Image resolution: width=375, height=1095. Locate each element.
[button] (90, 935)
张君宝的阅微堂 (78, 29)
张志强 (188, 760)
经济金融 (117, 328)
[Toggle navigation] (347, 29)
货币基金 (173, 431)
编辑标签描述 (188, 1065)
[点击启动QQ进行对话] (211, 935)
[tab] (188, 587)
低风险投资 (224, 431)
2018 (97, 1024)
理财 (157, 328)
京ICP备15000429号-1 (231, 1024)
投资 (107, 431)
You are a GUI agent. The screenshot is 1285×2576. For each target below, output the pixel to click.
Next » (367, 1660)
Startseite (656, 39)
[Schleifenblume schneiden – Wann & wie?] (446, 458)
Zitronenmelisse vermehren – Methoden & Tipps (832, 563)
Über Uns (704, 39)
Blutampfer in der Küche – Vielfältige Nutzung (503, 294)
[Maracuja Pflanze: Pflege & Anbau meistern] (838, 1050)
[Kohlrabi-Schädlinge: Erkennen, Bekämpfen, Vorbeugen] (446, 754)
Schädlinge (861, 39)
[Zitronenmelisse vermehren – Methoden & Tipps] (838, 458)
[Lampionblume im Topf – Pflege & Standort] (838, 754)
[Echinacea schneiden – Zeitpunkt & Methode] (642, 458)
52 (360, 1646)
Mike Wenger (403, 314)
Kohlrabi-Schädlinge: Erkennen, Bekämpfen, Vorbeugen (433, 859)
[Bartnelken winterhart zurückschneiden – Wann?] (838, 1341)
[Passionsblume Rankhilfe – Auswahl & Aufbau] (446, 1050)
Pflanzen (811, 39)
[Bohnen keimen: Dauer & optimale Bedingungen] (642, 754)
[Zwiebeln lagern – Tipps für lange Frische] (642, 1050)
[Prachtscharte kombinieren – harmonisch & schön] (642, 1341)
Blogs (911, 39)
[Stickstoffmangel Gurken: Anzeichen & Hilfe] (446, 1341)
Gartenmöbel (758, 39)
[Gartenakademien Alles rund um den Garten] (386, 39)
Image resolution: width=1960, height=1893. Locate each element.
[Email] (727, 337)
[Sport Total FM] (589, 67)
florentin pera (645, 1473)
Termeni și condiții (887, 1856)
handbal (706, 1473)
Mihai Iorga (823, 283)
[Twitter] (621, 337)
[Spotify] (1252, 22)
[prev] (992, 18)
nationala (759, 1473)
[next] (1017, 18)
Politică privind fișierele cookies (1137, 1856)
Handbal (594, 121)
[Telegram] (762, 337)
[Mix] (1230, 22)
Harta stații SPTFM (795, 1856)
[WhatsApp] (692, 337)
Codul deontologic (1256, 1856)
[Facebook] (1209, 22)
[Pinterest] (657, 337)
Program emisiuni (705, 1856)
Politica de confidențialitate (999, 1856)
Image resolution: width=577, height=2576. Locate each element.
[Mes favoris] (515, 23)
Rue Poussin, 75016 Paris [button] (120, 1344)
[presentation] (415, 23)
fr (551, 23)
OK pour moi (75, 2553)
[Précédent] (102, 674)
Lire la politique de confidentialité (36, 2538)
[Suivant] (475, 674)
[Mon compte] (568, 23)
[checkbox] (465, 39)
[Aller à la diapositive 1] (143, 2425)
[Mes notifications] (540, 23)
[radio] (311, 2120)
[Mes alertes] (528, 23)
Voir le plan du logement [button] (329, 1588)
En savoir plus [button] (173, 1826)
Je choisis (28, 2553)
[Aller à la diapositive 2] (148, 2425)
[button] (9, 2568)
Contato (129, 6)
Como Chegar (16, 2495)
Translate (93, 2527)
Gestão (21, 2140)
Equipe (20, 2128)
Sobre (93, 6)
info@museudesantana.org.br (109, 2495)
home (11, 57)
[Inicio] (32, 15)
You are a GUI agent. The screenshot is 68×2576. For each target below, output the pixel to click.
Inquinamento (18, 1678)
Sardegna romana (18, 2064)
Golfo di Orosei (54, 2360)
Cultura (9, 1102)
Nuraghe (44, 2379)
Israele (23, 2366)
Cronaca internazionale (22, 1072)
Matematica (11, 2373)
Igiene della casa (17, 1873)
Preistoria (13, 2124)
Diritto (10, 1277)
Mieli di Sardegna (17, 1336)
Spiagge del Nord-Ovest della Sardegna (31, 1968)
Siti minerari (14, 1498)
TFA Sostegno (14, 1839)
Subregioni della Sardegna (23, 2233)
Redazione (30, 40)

-=-=-

## [Requirement]
Print precisely the lines from the one with "[Inicio] (32, 15)" through the end of the data above, adding nothing.

## [Response]
[Inicio] (32, 15)
You are a GUI agent. The screenshot is 68×2576. For each target below, output the pixel to click.
Inquinamento (18, 1678)
Sardegna romana (18, 2064)
Golfo di Orosei (54, 2360)
Cultura (9, 1102)
Nuraghe (44, 2379)
Israele (23, 2366)
Cronaca internazionale (22, 1072)
Matematica (11, 2373)
Igiene della casa (17, 1873)
Preistoria (13, 2124)
Diritto (10, 1277)
Mieli di Sardegna (17, 1336)
Spiagge del Nord-Ovest della Sardegna (31, 1968)
Siti minerari (14, 1498)
TFA Sostegno (14, 1839)
Subregioni della Sardegna (23, 2233)
Redazione (30, 40)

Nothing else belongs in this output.